DIRECTION —
Could you reproduce, character for character, the stretch of entries from the line containing "The image size is (977, 673)." through the end of the entries?

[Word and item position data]
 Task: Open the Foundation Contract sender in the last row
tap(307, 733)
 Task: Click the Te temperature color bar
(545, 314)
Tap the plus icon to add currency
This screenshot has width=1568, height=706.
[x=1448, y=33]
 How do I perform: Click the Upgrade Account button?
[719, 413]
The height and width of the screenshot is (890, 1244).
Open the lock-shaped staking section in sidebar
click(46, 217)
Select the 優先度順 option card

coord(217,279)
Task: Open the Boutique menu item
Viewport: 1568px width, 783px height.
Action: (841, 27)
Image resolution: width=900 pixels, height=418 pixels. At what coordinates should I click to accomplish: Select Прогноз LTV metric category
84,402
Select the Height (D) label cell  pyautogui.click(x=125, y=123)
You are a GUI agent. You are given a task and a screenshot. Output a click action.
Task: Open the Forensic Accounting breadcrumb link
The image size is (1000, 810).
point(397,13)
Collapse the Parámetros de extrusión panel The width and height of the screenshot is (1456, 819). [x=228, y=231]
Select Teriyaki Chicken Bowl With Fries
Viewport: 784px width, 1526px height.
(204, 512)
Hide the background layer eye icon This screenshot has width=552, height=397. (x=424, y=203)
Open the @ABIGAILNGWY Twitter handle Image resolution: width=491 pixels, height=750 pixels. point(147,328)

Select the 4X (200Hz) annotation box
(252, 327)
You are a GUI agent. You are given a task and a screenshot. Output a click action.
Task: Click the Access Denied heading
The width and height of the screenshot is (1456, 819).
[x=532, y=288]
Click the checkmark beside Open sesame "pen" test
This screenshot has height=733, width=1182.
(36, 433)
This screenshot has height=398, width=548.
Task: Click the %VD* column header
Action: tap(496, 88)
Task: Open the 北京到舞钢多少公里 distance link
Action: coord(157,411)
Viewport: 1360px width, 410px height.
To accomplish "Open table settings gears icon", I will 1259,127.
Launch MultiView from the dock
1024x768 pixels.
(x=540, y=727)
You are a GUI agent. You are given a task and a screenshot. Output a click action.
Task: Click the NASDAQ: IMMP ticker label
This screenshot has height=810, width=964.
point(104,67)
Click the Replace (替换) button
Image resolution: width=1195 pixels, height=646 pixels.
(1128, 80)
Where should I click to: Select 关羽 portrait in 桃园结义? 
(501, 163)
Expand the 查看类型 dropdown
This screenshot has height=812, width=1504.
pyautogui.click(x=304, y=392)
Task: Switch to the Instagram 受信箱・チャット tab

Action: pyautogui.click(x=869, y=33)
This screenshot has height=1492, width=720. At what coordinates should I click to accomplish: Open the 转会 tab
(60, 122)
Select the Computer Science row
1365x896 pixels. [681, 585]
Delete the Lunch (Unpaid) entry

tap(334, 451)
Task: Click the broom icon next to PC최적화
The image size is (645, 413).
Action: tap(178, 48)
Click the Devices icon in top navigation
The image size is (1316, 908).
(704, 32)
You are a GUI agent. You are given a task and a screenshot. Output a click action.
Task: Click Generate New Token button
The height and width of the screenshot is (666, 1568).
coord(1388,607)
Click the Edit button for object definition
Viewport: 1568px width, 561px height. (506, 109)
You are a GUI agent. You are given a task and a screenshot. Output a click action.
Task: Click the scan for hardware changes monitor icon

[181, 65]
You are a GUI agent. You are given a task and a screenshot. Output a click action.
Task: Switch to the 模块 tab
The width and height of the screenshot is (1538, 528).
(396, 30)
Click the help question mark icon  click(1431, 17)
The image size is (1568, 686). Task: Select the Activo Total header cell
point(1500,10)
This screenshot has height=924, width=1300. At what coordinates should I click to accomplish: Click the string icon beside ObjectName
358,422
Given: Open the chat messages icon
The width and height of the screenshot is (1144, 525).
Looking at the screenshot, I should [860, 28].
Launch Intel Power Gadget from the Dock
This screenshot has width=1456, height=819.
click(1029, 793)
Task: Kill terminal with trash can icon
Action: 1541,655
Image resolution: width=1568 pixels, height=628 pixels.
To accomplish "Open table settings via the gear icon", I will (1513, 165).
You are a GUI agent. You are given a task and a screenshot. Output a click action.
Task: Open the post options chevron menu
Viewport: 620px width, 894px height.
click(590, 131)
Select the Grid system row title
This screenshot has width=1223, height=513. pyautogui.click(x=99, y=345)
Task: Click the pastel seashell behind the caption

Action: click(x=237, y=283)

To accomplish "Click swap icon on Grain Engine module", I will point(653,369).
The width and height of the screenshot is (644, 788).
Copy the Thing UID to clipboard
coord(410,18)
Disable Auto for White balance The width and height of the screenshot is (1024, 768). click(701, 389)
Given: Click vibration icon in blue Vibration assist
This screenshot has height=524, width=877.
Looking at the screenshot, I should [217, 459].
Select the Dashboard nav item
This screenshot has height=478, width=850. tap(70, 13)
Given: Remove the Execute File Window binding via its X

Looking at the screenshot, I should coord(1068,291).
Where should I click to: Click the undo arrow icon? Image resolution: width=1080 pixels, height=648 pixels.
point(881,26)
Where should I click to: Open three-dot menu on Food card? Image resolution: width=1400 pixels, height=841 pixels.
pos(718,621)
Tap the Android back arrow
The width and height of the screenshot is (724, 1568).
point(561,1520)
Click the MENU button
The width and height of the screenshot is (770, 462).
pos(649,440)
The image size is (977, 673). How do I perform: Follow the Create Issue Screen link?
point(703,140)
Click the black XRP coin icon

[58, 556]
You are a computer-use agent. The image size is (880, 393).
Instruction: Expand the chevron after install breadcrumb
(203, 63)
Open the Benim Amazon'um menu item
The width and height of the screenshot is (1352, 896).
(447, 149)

RESULT FOR THIS EXERCISE —
The image size is (977, 673). How do I perform: Follow the Create Issue Screen link?
point(703,140)
Click the black XRP coin icon

[58, 556]
You are a computer-use agent. The image size is (880, 393).
Instruction: Expand the chevron after install breadcrumb
(203, 63)
Open the Benim Amazon'um menu item
The width and height of the screenshot is (1352, 896).
(447, 149)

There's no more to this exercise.